§ WHAT IS NEEDED
Write out all of the records exactly once more and skip the images.

Start of RECORD SET

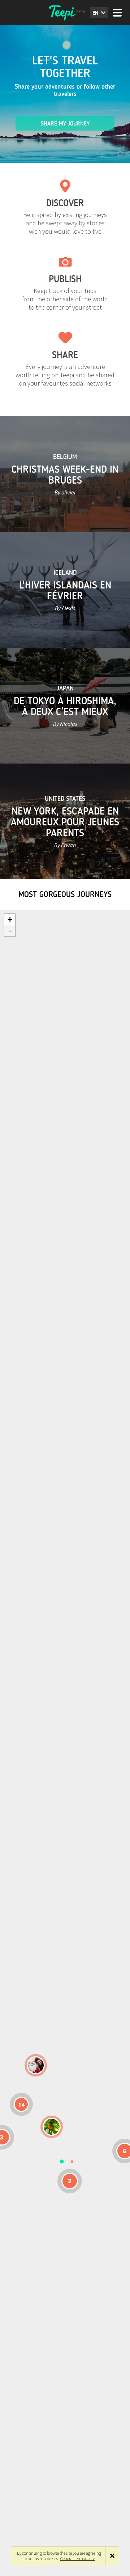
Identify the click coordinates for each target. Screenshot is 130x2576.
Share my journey (65, 123)
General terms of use (77, 2558)
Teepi (65, 13)
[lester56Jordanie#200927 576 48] (52, 2127)
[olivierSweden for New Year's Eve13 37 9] (36, 2065)
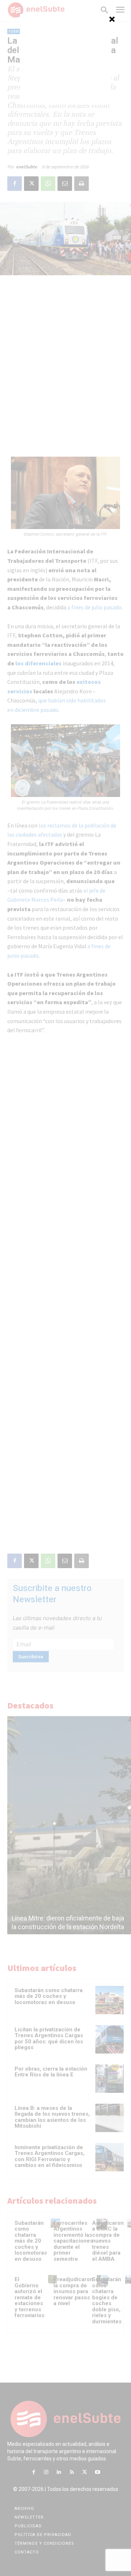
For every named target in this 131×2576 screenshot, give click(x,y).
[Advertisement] (65, 59)
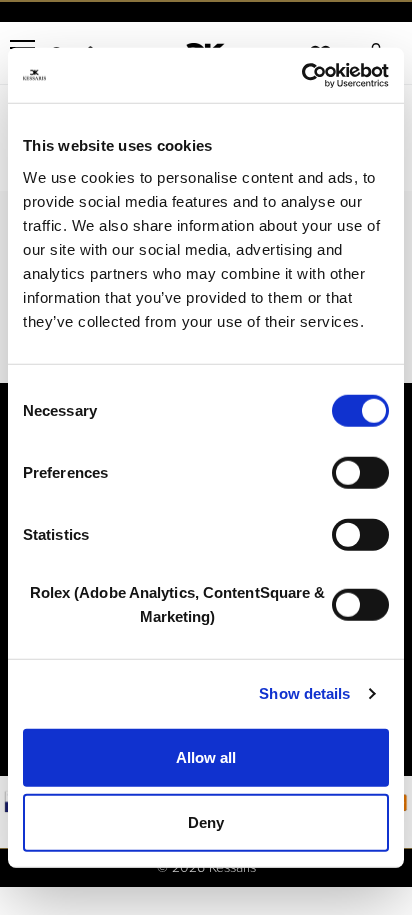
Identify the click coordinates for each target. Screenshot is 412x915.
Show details (304, 693)
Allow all (206, 756)
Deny (206, 822)
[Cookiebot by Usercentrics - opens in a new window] (301, 75)
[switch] (360, 472)
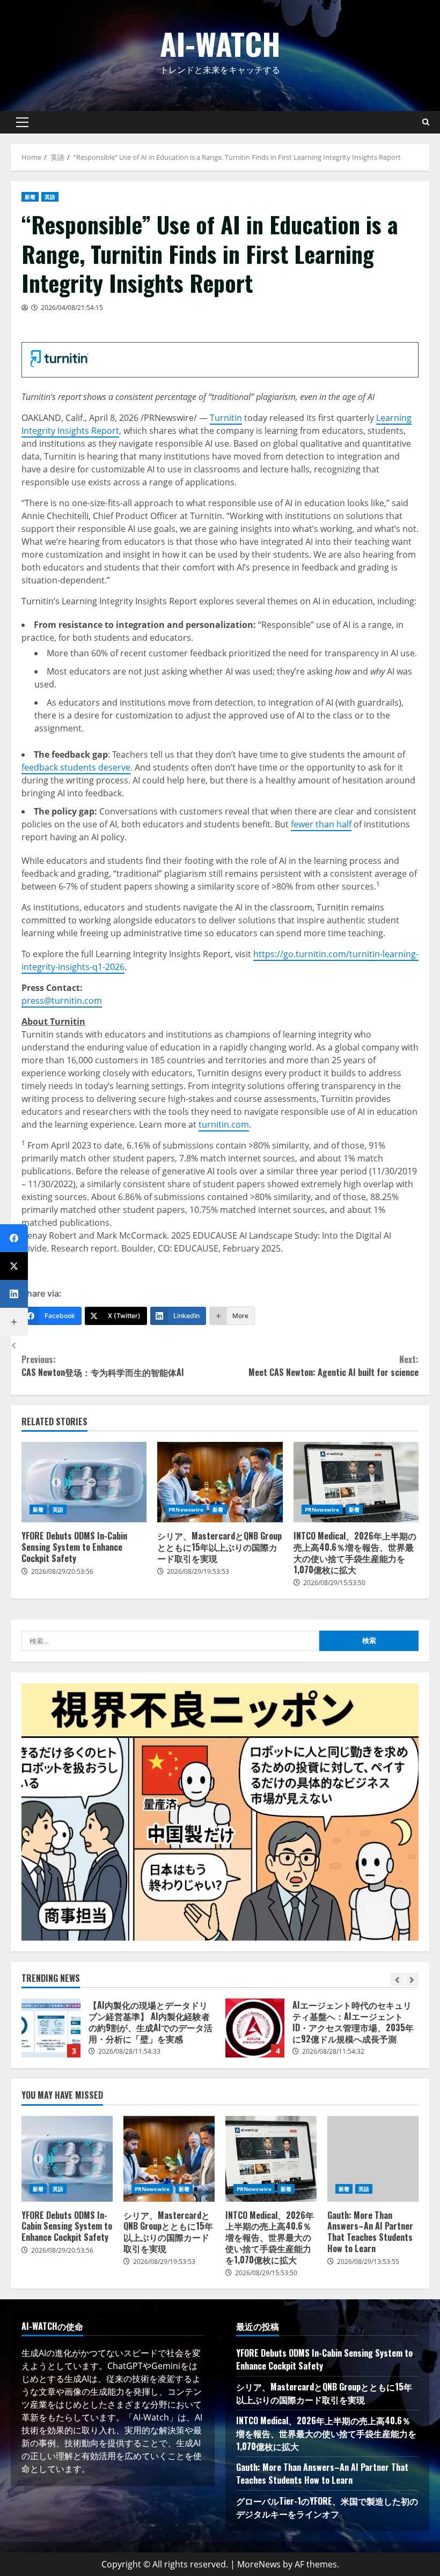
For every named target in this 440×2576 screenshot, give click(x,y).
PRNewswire (185, 1509)
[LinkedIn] (14, 1294)
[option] (118, 2033)
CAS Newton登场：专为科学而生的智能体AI (102, 1366)
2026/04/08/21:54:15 (72, 307)
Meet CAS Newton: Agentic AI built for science (333, 1366)
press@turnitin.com (61, 1000)
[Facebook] (14, 1238)
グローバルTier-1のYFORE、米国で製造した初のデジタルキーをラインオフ (327, 2507)
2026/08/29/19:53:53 (198, 1571)
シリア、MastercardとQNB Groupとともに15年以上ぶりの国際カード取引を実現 (219, 1482)
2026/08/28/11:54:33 (129, 2051)
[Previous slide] (397, 1979)
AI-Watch (220, 43)
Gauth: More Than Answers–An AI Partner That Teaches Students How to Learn (373, 2159)
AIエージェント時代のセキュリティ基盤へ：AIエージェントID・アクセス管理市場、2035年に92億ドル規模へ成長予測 (254, 2027)
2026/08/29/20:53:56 (62, 1571)
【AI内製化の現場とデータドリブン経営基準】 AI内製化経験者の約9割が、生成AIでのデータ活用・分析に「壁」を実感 (50, 2027)
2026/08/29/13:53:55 (368, 2261)
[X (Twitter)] (14, 1266)
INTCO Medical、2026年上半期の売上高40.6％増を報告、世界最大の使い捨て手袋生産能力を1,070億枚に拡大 (356, 1482)
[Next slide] (412, 1979)
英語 (50, 197)
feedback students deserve (75, 767)
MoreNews (259, 2564)
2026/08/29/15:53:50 (334, 1582)
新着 (30, 197)
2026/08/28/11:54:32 (333, 2051)
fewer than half (321, 824)
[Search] (425, 122)
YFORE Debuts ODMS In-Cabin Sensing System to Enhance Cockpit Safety (83, 1482)
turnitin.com (224, 1124)
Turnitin (226, 418)
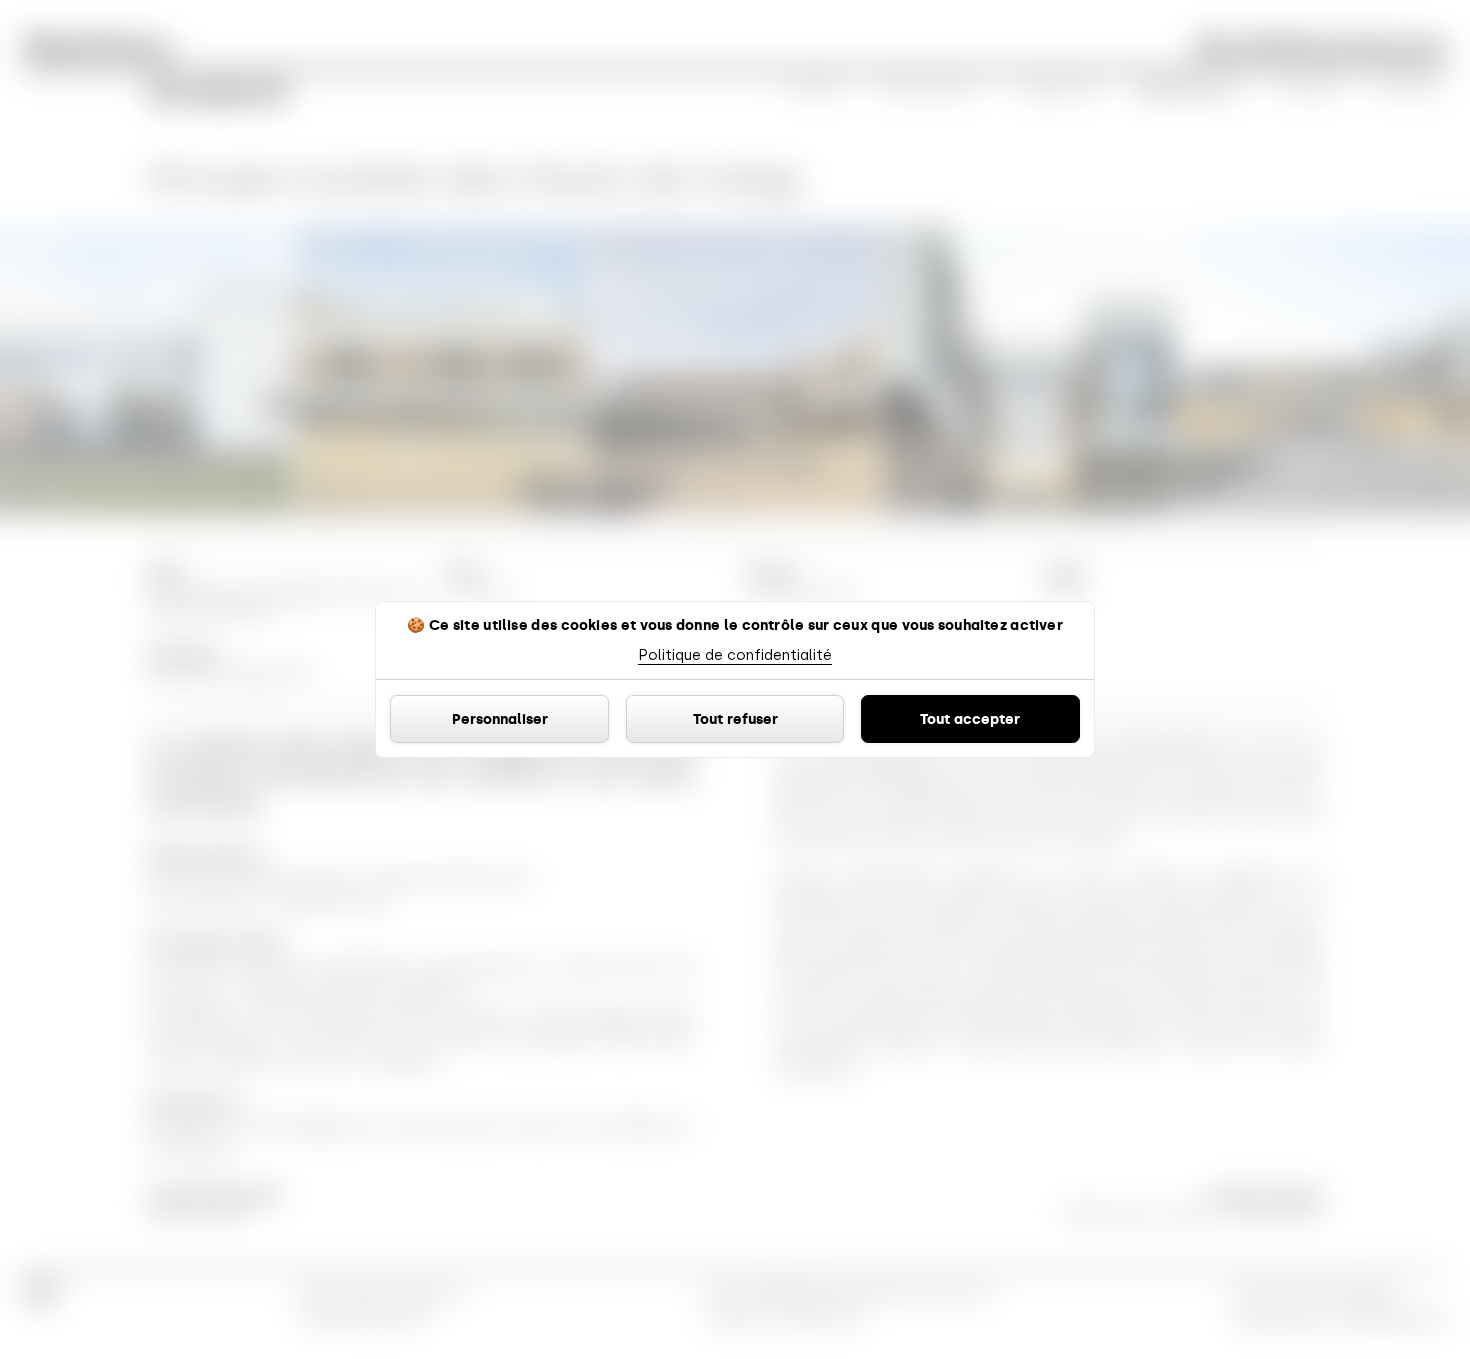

End of RECORD SET

§ WRITTEN SOLUTION
Identify the click coordinates for each target. Screenshot is 130x2576.
Share my journey (65, 123)
General terms of use (77, 2558)
Teepi (65, 13)
[lester56Jordanie#200927 576 48] (52, 2127)
[olivierSweden for New Year's Eve13 37 9] (36, 2065)
For every named target in this 131×2576 screenshot, give click(x,y).
[Advertisement] (65, 59)
Identify the click coordinates for each target. Screenshot is 412x915.
Show details (304, 693)
Allow all (206, 756)
Deny (206, 822)
[Cookiebot by Usercentrics - opens in a new window] (301, 75)
[switch] (360, 472)
For every named target in this 440×2576 screenshot, give click(x,y).
PRNewswire (185, 1509)
[LinkedIn] (14, 1294)
[option] (118, 2033)
CAS Newton登场：专为科学而生的智能体AI (102, 1366)
2026/04/08/21:54:15 (72, 307)
Meet CAS Newton: Agentic AI built for science (333, 1366)
press@turnitin.com (61, 1000)
[Facebook] (14, 1238)
グローバルTier-1のYFORE、米国で製造した初のデジタルキーをラインオフ (327, 2507)
2026/08/29/19:53:53 (198, 1571)
シリア、MastercardとQNB Groupとともに15年以上ぶりの国際カード取引を実現 (219, 1482)
2026/08/28/11:54:33 (129, 2051)
[Previous slide] (397, 1979)
AI-Watch (220, 43)
Gauth: More Than Answers–An AI Partner That Teaches Students How to Learn (373, 2159)
AIエージェント時代のセキュリティ基盤へ：AIエージェントID・アクセス管理市場、2035年に92億ドル規模へ成長予測 (254, 2027)
2026/08/29/20:53:56 (62, 1571)
【AI内製化の現場とデータドリブン経営基準】 AI内製化経験者の約9割が、生成AIでのデータ活用・分析に「壁」を実感 (50, 2027)
2026/08/29/13:53:55 (368, 2261)
[X (Twitter)] (14, 1266)
INTCO Medical、2026年上半期の売上高40.6％増を報告、世界最大の使い捨て手袋生産能力を1,070億枚に拡大 (356, 1482)
[Next slide] (412, 1979)
英語 (50, 197)
feedback students deserve (75, 767)
MoreNews (259, 2564)
2026/08/29/15:53:50 (334, 1582)
新着 (30, 197)
2026/08/28/11:54:32 (333, 2051)
fewer than half (321, 824)
[Search] (425, 122)
YFORE Debuts ODMS In-Cabin Sensing System to Enhance Cockpit Safety (83, 1482)
turnitin.com (224, 1124)
Turnitin (226, 418)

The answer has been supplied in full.